───── Information supplied ─────

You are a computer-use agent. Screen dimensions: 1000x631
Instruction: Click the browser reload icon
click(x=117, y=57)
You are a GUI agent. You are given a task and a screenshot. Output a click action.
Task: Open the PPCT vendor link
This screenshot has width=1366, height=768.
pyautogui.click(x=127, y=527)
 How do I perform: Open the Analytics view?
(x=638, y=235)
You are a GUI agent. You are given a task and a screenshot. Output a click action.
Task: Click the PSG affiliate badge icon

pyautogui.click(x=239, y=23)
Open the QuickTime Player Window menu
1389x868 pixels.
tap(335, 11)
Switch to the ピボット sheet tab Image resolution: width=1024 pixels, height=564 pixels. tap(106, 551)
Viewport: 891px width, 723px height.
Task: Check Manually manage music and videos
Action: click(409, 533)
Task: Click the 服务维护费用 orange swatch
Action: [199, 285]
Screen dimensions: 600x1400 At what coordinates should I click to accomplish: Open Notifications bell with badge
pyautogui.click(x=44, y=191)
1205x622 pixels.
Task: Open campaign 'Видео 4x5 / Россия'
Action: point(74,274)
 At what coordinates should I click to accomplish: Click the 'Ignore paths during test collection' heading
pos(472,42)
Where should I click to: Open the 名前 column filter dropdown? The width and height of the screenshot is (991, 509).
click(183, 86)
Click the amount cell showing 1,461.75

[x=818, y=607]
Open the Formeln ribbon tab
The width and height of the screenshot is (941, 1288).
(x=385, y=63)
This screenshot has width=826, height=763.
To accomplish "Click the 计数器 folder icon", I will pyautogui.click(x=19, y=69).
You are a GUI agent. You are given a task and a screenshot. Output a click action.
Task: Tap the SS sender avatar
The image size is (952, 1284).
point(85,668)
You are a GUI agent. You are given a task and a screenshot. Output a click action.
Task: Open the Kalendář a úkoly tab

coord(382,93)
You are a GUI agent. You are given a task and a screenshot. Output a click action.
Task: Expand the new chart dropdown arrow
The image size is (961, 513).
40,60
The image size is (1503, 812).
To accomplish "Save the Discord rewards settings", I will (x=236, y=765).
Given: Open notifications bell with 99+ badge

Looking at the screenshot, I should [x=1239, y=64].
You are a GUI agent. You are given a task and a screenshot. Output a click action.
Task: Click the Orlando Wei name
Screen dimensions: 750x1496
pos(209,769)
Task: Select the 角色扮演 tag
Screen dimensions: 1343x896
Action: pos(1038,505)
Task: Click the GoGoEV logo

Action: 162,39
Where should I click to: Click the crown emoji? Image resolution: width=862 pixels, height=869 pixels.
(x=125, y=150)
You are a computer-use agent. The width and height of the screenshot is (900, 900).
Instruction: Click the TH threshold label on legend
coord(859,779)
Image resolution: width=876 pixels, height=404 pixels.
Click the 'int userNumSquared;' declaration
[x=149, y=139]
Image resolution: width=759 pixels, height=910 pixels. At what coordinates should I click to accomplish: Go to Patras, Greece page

─────

» Goal of the exercise: All lines from the one containing "Task: Tap the SS sender avatar" through the end of the material should be restated exactly, with both end lines kept.

» Exercise solution:
Task: Tap the SS sender avatar
The image size is (952, 1284).
point(85,668)
You are a GUI agent. You are given a task and a screenshot. Output a click action.
Task: Open the Kalendář a úkoly tab

coord(382,93)
You are a GUI agent. You are given a task and a screenshot. Output a click action.
Task: Expand the new chart dropdown arrow
The image size is (961, 513).
40,60
The image size is (1503, 812).
To accomplish "Save the Discord rewards settings", I will (x=236, y=765).
Given: Open notifications bell with 99+ badge

Looking at the screenshot, I should [x=1239, y=64].
You are a GUI agent. You are given a task and a screenshot. Output a click action.
Task: Click the Orlando Wei name
Screen dimensions: 750x1496
pos(209,769)
Task: Select the 角色扮演 tag
Screen dimensions: 1343x896
Action: pos(1038,505)
Task: Click the GoGoEV logo

Action: 162,39
Where should I click to: Click the crown emoji? Image resolution: width=862 pixels, height=869 pixels.
(x=125, y=150)
You are a computer-use agent. The width and height of the screenshot is (900, 900).
Instruction: Click the TH threshold label on legend
coord(859,779)
Image resolution: width=876 pixels, height=404 pixels.
Click the 'int userNumSquared;' declaration
[x=149, y=139]
Image resolution: width=759 pixels, height=910 pixels. At what coordinates should I click to accomplish: Go to Patras, Greece page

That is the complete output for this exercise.